# POSITIVE OPK on CD21!!! Help Please!!



## 37Hopeful

I just got a positive OPK- VERY positive. It's CD21- I thought I ovulated around CD12/CD13 but DID NOT get a positive then. I had more EWCM then, and it is scant now. My Sperm Donor is 3 hours away- SHOULD I GO MEET HIM? I am so confused!! This is my 2nd cycle of Clomid 5-9 50mg. 
HELP PLEASE!!! I don't want to miss this month!!

I have heard of people getting a positive OPK right before a positive HPT. Could I be pregnant? 
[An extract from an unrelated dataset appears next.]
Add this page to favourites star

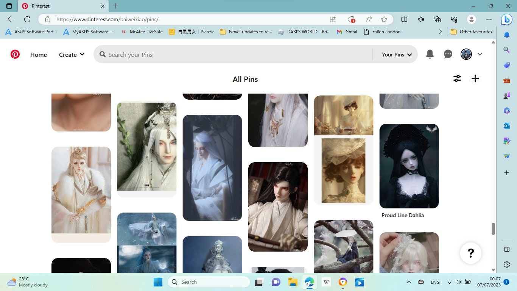pyautogui.click(x=384, y=19)
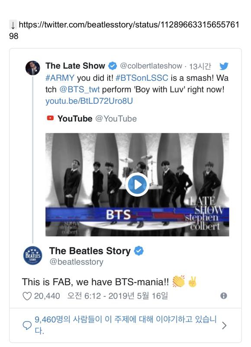Play the BTS video

point(137,185)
Should I take a pregnancy test AND another OPK in a couple hours?


----------



## Macwooly

Sorry I am no use on this one :hugs:

Hope someone can give you an answer :hugs:


----------



## Mon_n_john

Hey it can never hurt to take a HPT, certainly cheaper and quicker than driving 3 hours to meet your sperm donor. Good luck!


----------



## dachsundmom

37, it is very possible that your body tried to OV earlier and didn't; with your weight issues it is even more of a possibility. EWCM is an indicator of OV, but not the definitive. Just like it can be cloudy outside, but not rain.
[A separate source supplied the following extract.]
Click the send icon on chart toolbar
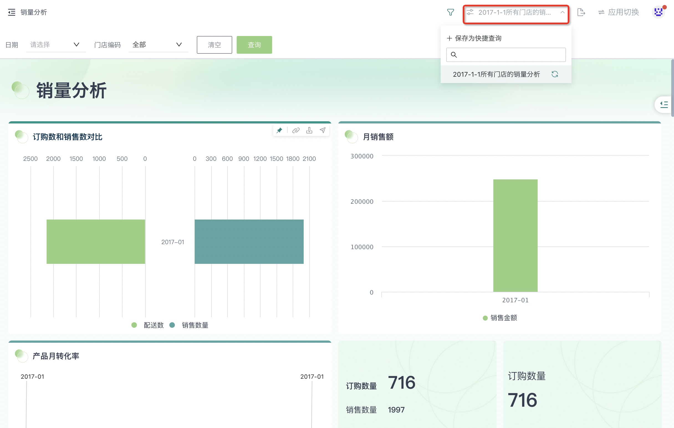The height and width of the screenshot is (428, 674). tap(323, 130)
As far as a positive OPK being used as an HPT; you would pick up pregnancy first on an HOT, as the levels of HCG that an OPK might pick up are higher. My guess is if you did OV the days you thought you did, you would not be far enough along in early pregnancy for an OPK to pick it up.

FX'd!


----------



## mrshanna

Honey make the drive!!! Dont take the risk of missing out!


----------



## amommy

That would possibly make you 9 dpo and its quite possible that it is picking up HCG.. I would test first then if NEG head out to your donor, you don't want to miss the chance as the others said!


----------



## 37Hopeful

dachsundmom said:


> 37, it is very possible that your body tried to OV earlier and didn't; with your weight issues it is even more of a possibility. EWCM is an indicator of OV, but not the definitive. Just like it can be cloudy outside, but not rain.
> 
> As far as a positive OPK being used as an HPT; you would pick up pregnancy first on an HOT, as the levels of HCG that an OPK might pick up are higher. My guess is if you did OV the days you thought you did, you would not be far enough along in early pregnancy for an OPK to pick it up.
> 
> FX'd!

You're right about the HPT Dmom. I don't want to risk it. Last month I didn't get a positive OPK until CD19. It was my first time using them so I thought it was wrong & I stopped BDing the day before. I know.....I know...stupid move! Perhaps I O late on Clomid- I am not going to risk it this month. SDD (Sperm Donor Daddy) is on his way. You think we'll be ok if we BD tonight & early tomorrow morning? Should we continue through Wednesday?


----------



## dachsundmom

37Hopeful said:


> dachsundmom said:
> 
> 
> 37, it is very possible that your body tried to OV earlier and didn't; with your weight issues it is even more of a possibility. EWCM is an indicator of OV, but not the definitive. Just like it can be cloudy outside, but not rain.
> 
> As far as a positive OPK being used as an HPT; you would pick up pregnancy first on an HOT, as the levels of HCG that an OPK might pick up are higher. My guess is if you did OV the days you thought you did, you would not be far enough along in early pregnancy for an OPK to pick it up.
> 
> FX'd!
> 
> You're right about the HPT Dmom. I don't want to risk it. Last month I didn't get a positive OPK until CD19. It was my first time using them so I thought it was wrong & I stopped BDing the day before. I know.....I know...stupid move! Perhaps I O late on Clomid- I am not going to risk it this month. SDD (Sperm Donor Daddy) is on his way. You think we'll be ok if we BD tonight & early tomorrow morning? Should we continue through Wednesday?Click to expand...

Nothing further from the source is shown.